WRITTEN REQUEST >> Render the stretch of the listing from the line that contains "You are a GUI" through the end of the listing as a Markdown table with the columns "No." and "Text," one row per line and blank lines omitted. Leave the pictures out of the table.

— START PROVIDED MATERIAL —

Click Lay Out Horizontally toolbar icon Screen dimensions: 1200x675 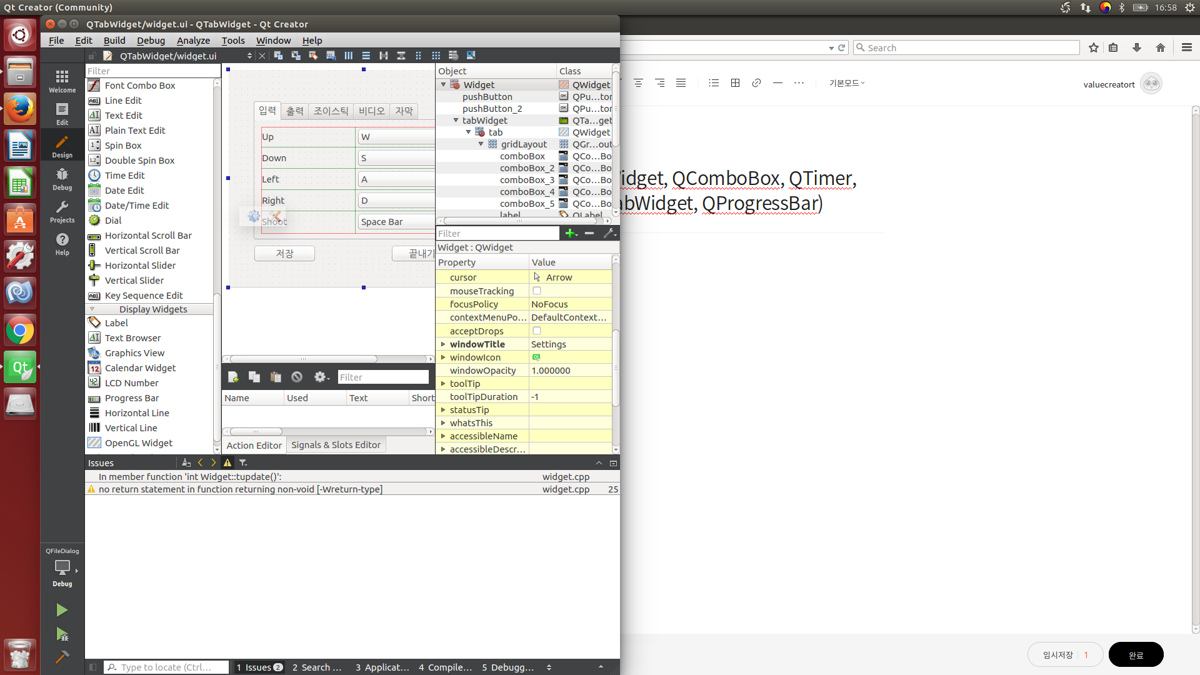[x=349, y=56]
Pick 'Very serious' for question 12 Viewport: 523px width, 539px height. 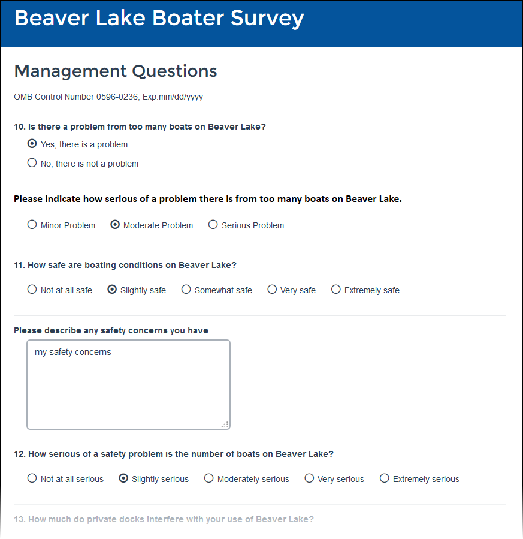309,478
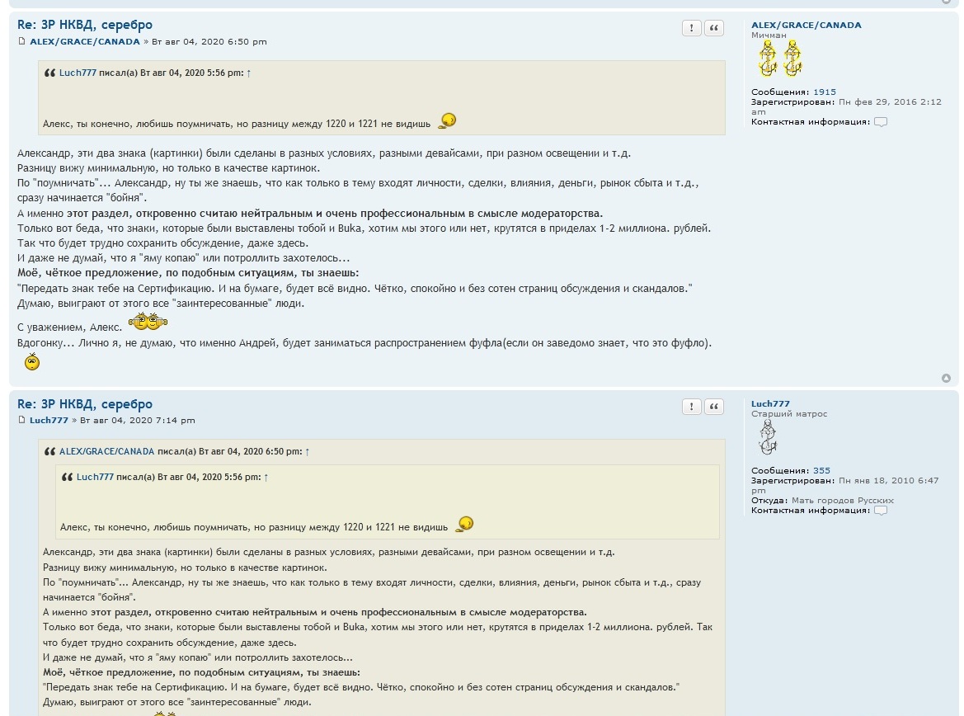Jump to top using the first post's arrow icon
The height and width of the screenshot is (716, 964).
[x=946, y=379]
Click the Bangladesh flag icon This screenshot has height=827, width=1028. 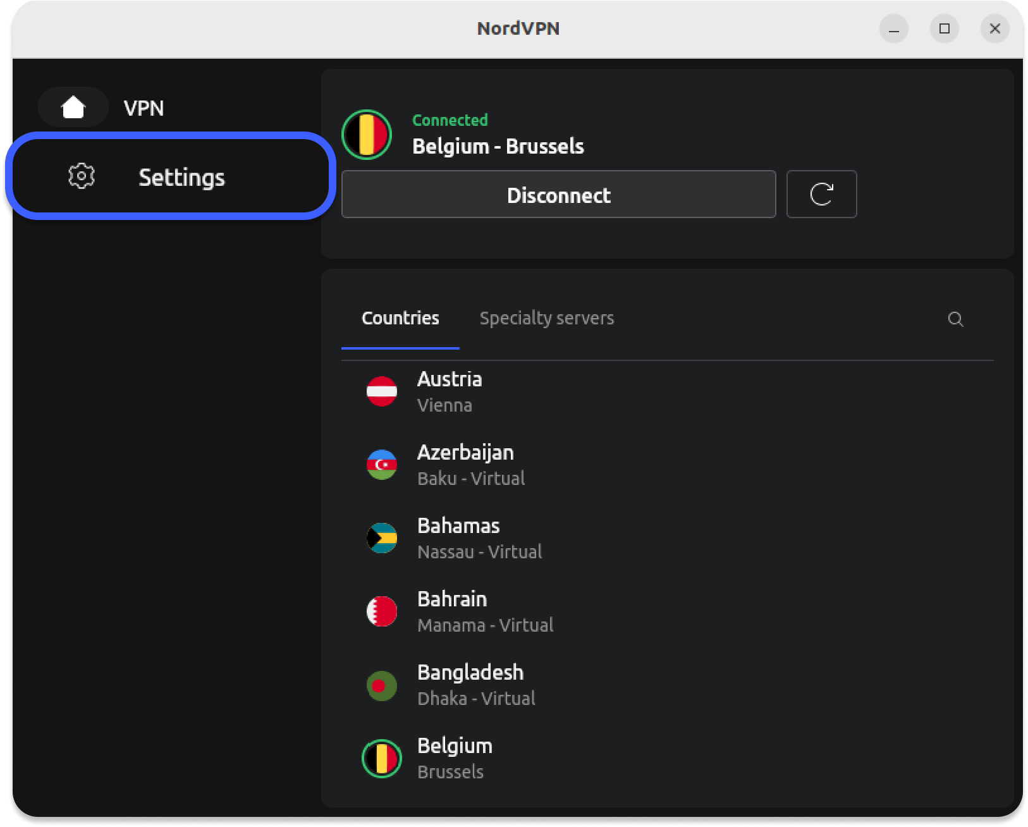tap(382, 685)
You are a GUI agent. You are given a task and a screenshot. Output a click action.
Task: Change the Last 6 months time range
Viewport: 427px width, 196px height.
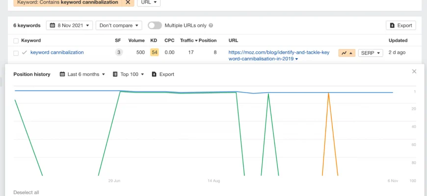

— END PROVIDED MATERIAL —

SOLUTION FOR THIS TASK >>
| No. | Text |
|---|---|
| 1 | You are a GUI agent. You are given a task and a screenshot. Output a click action. |
| 2 | Task: Change the Last 6 months time range |
| 3 | Viewport: 427px width, 196px height. |